Hi! I’m Courtney Bolinson, evaluation consultant and founder of Head and Heart Evaluation. During the AEA conference in New Orleans this past November, I helped evaluators gain an understanding of the corporate context and where it overlaps with evaluation via a teaching case. The teaching case described a fictional consultancy where evaluator Eva Lee is asked to assist a well-known apparel company with their efforts to meaningfully bring gender equity to their supply chain.
You can access the teaching case here, and are free to use it for educational purposes.
During the conference session, we broke into three groups to review the teaching case, and then came together to discuss overarching themes of evaluation in a corporate context. There were several themes that came out of the discussions that can help evaluators work in the corporate context more effectively.
THEME 1: There are cultural differences between evaluators and corporations that should be acknowledged and navigated.
- Corporate actors tend to come from business and economics backgrounds, whereas evaluators tend to come from social science backgrounds. This leads to different perspectives and even different languages that need to be learned and bridged, as well as different values and expectations.
- Corporations are used to working with professional services firms like McKinsey and Deloitte who often deliver exactly what clients ask, without much questioning or pushback. Evaluators, on the other hand, are more used to applying evaluative thinking, asking evaluative questions, and clarifying purpose/use before diving into deliverables.
- Corporations have a historic audit culture. Corporate evaluation participants may not understand the difference between audits (often used as “sticks” and for negative decision-making) and evaluations (intended for learning and improvement), making it difficult to get good engagement and quality data.
- Corporations operate in a different context than traditional evaluation spaces (e.g., government or non-profit) are used to operating. Corporations are more sensitive to financial incentives and the general economic climate. Recessions hit differently and, as a result, evaluations can be deprioritized more easily.
THEME 2: For evaluative work to be fruitful, capacity building is needed on both sides.
- Evaluators need to have empathy for the corporate context and seek to understand corporate pain points and limitations in order to work as effective partners.
- Evaluators need to take the time to understand the ecological context of the companies they work with, including their supply chains. They are all different!
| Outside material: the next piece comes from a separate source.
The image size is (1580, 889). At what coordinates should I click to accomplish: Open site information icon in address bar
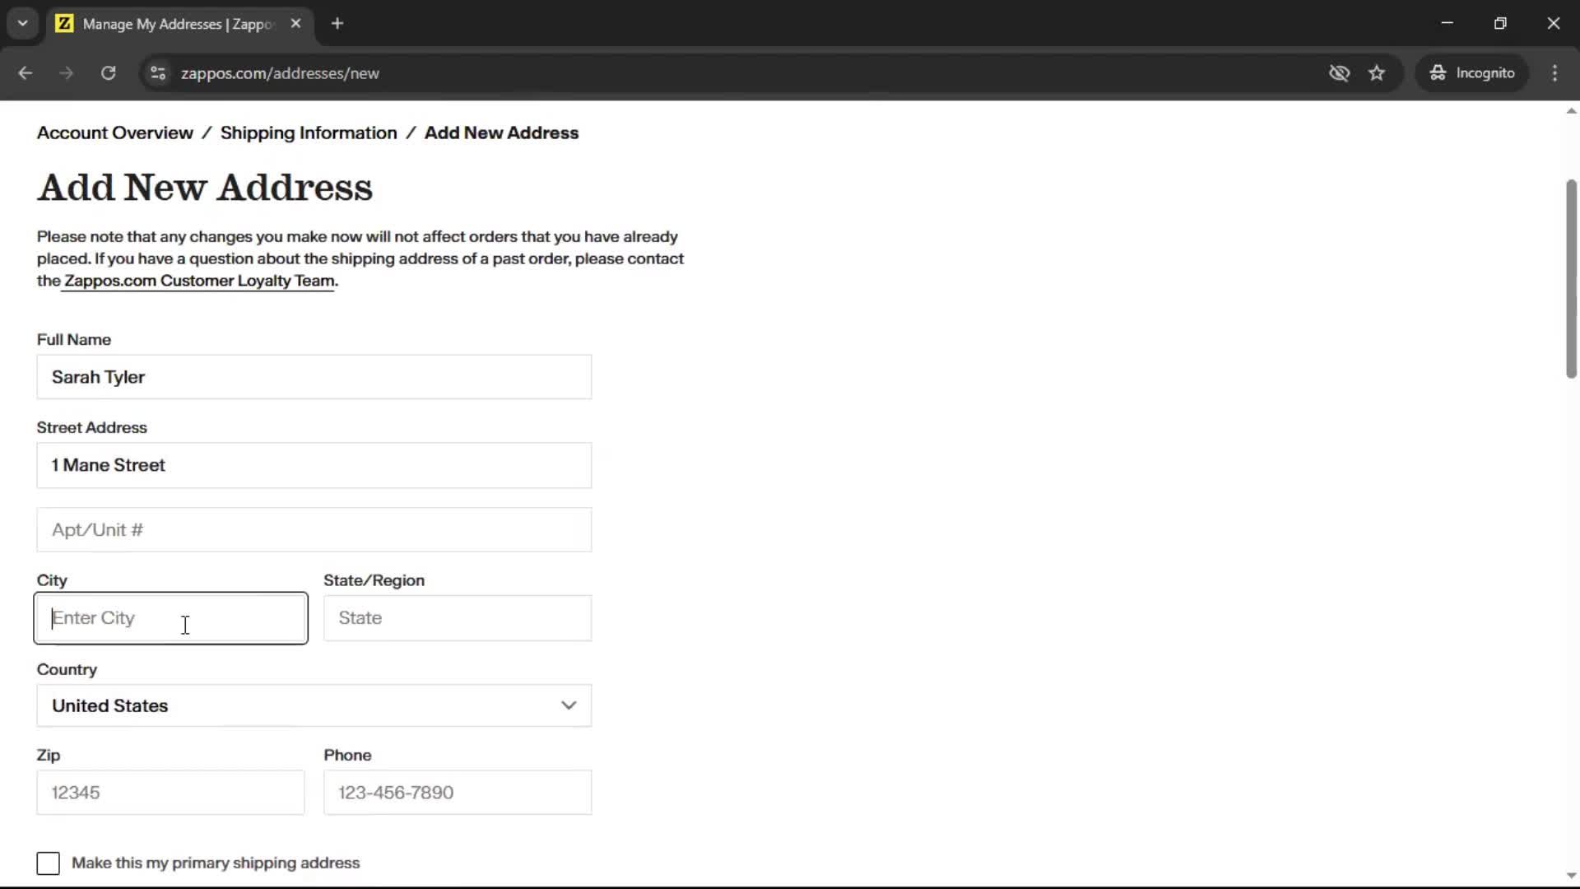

- Evaluators should build the capacity of their corporate partners as well, to educate them on what evaluation is, what it takes to do good evaluation work (especially culturally responsive evaluation in a gender equity context), and how evaluation results can and should be used differently than other types of data. For example, the Program Evaluation Standards are a useful tool to advocate for evaluation integrity.
THEME 3: Evaluators need to be creative and flexible when working with corporations, while ultimately maintaining evaluative integrity.
- Evaluators may need to play the long game – starting with a version of an evaluation that isn’t perfect and using the results and experience of the first version to move toward something more robust, participatory, and culturally responsive.
More and more, evaluators are being invited to the corporate table. Let’s use this opportunity to learn, educate, and collaborate to help corporate partners achieve tangible, meaningful, relevant impact on their supply chains and beyond.